Required task: Please pull out every line in the data below that contains the string "Viewport". Case matters, so match only that exact capitalization.

━━ Provided entries ━━

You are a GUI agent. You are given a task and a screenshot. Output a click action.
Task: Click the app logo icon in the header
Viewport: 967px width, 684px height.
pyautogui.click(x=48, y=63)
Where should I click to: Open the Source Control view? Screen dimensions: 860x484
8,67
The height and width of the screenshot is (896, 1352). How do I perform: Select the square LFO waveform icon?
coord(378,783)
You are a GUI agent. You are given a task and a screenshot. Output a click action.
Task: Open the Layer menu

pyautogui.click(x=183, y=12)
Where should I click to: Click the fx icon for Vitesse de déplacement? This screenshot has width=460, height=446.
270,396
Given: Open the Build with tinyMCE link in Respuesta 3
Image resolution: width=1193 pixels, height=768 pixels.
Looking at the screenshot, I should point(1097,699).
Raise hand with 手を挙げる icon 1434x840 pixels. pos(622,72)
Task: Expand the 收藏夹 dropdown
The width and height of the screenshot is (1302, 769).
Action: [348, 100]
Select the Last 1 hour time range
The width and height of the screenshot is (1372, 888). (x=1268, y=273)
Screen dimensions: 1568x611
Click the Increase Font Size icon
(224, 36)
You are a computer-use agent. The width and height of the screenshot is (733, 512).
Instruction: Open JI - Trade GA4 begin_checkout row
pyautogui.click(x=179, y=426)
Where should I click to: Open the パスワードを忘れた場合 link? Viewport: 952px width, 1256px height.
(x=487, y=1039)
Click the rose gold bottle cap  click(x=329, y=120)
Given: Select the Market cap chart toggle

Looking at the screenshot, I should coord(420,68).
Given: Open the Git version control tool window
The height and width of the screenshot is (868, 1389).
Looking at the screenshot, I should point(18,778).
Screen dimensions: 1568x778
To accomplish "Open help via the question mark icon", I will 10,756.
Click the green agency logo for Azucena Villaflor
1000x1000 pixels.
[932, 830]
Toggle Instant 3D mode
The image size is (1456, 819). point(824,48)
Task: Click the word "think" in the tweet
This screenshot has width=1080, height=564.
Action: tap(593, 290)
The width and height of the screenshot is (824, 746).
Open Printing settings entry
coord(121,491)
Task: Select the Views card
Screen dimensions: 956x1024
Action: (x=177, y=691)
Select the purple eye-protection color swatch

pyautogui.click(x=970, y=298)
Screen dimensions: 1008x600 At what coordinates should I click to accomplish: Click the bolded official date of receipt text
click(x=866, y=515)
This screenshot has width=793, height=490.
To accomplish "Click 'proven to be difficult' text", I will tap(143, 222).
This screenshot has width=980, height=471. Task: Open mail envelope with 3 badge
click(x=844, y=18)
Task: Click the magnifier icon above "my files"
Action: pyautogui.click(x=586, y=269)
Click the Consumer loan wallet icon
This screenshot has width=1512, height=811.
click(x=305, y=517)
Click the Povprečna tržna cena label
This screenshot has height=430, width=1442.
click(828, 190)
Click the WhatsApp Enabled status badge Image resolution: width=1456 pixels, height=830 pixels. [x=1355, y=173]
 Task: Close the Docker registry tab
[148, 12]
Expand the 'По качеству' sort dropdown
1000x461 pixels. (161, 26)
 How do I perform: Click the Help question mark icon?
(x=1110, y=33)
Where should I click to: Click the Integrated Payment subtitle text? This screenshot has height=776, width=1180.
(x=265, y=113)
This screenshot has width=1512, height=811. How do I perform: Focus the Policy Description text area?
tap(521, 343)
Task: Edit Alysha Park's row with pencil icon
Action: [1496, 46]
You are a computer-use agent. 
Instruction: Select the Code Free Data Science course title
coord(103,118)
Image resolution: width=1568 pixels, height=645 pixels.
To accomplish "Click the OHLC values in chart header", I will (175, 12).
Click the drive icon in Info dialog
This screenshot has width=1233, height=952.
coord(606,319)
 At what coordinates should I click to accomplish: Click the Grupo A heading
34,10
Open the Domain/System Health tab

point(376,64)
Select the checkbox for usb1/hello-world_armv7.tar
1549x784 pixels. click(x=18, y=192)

━━━

Correct output:
Viewport: 967px width, 684px height.
Where should I click to: Open the パスワードを忘れた場合 link? Viewport: 952px width, 1256px height.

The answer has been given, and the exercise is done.